Short exercise –
Could you return every one of the entries below word for word, leaving the pictures out?

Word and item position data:
┌────────
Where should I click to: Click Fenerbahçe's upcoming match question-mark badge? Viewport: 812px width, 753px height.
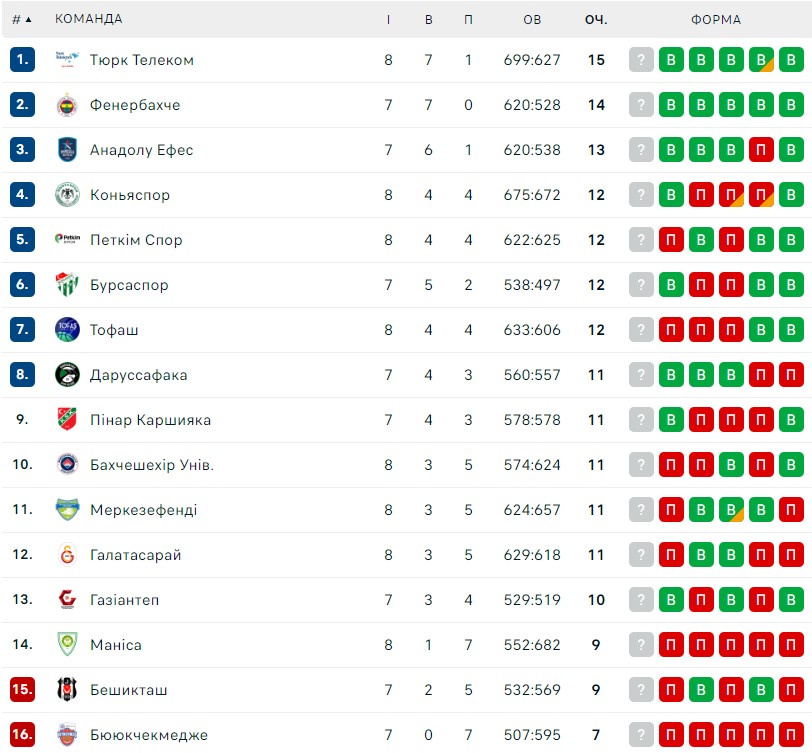point(641,105)
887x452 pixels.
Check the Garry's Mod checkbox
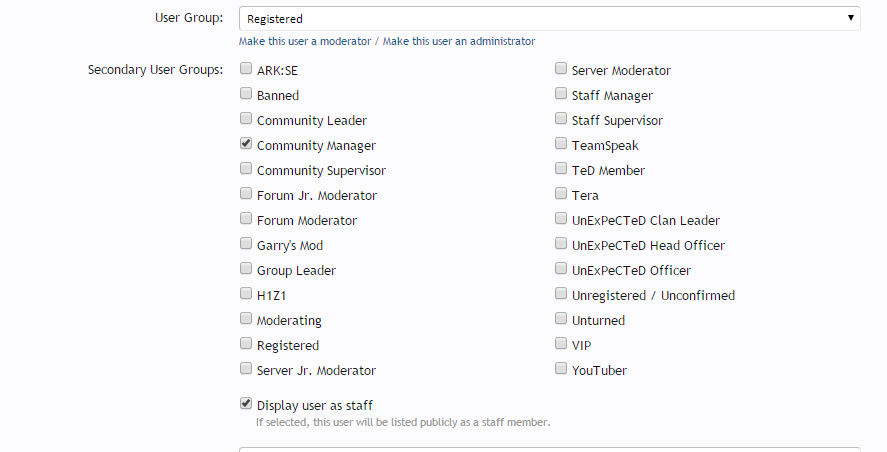pos(246,244)
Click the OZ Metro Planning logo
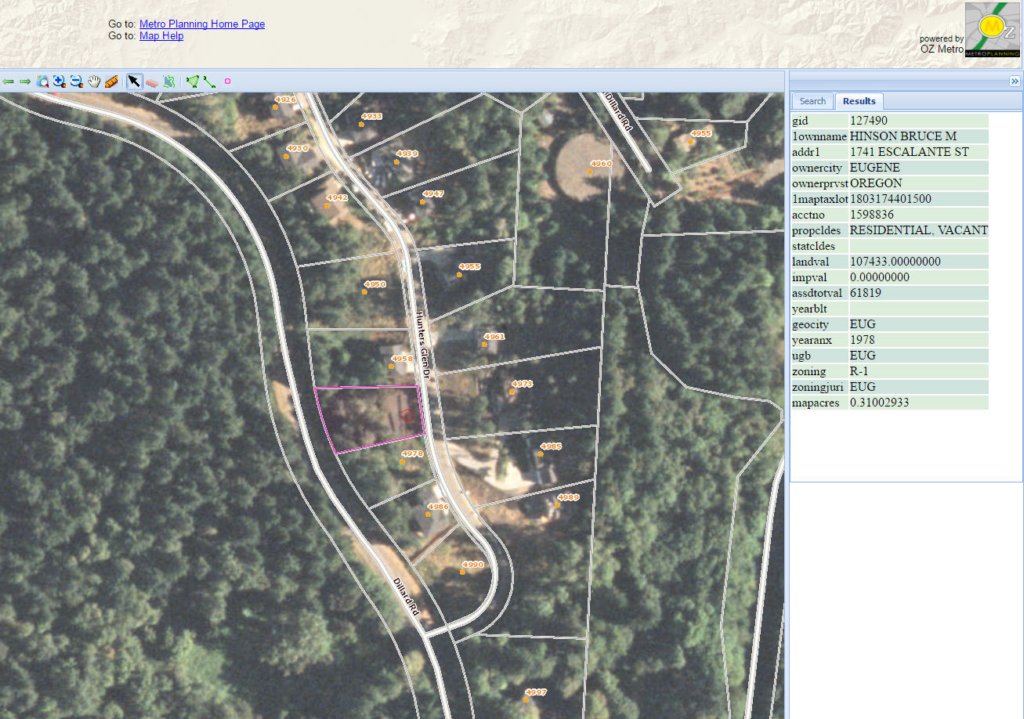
└────────
Output –
Where should I click to: Click Fenerbahçe's upcoming match question-mark badge? Viewport: 812px width, 753px height.
point(641,105)
887x452 pixels.
Check the Garry's Mod checkbox
pos(246,244)
Click the OZ Metro Planning logo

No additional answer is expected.